I bowled one game that evening, watched my teammate compete in the seasonal "Queen Pin" tournament and then went home. I didn't notice any discomfort that night or the next morning, but shortly after I arrived at work, the lower-left side of my back started to really bother me, and the pain and stiffness never did subside the entire day or the rest of the week. Thankfully, I had my monthly chiropractic visit that Wednesday, and even though I left the office in great pain, I did a yoga workout and went for a walk, and it seemed to loosen things up a bit.
The next day was my volleyball team's last regular season game, and I dreaded it all day.

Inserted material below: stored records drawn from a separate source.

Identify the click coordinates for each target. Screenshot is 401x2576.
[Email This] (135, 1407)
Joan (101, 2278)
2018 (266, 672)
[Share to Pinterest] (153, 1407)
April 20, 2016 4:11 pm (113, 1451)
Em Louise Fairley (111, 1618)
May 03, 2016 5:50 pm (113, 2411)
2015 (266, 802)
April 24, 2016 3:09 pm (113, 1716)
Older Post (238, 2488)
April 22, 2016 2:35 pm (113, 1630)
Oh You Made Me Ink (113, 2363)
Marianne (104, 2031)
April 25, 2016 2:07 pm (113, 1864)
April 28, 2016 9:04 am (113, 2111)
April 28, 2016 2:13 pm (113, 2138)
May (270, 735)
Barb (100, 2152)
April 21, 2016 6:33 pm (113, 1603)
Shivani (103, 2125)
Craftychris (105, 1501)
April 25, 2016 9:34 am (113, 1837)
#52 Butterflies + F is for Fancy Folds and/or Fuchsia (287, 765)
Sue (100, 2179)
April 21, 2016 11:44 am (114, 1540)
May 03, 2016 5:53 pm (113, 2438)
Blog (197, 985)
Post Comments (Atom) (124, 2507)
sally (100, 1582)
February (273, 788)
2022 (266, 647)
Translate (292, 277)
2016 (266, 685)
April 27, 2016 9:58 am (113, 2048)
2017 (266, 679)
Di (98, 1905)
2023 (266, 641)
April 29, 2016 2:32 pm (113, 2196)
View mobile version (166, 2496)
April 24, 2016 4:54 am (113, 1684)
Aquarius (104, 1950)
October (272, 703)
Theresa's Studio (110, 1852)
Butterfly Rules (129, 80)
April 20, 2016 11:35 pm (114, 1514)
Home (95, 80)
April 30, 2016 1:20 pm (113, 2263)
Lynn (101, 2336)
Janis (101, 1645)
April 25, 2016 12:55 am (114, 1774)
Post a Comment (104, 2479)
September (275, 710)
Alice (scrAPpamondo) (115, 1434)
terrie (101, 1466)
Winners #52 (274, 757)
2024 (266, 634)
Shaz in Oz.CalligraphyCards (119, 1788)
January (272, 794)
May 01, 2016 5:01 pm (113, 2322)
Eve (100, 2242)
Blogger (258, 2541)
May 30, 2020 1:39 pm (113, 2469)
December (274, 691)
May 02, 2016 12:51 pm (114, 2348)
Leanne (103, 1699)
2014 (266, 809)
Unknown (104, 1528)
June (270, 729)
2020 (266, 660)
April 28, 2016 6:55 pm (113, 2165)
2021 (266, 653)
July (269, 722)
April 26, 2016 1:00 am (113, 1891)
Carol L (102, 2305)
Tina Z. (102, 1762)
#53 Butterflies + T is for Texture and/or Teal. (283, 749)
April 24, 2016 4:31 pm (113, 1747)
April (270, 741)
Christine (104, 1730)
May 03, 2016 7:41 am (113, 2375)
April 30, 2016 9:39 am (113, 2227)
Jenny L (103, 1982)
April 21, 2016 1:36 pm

However, thanks to some stretching and some ibuprofen, I made it through my match even though every step hurt. Surprisingly, by the end of the third game of my match, I jumped up and hit a pretty vicious spike (at least for me).
After enduring some volleyball induced pain the next day, my back gradually started to feel better over the course of the next week or so.
I was feeling a bit froggy, so I decided to participate in a couple of Thanksgiving Day pick-up flag football games this past Thursday. Not sure if that was the greatest idea in the world, but I hadn't played a flag football game in exactly three years, and I was simply bursting with the desire to do so again.. I had a heck of a time getting my back loose before we started playing, and it never did loosen up the entire two hours that I played. Somehow, I managed to make it through both games despite not being 100% physically.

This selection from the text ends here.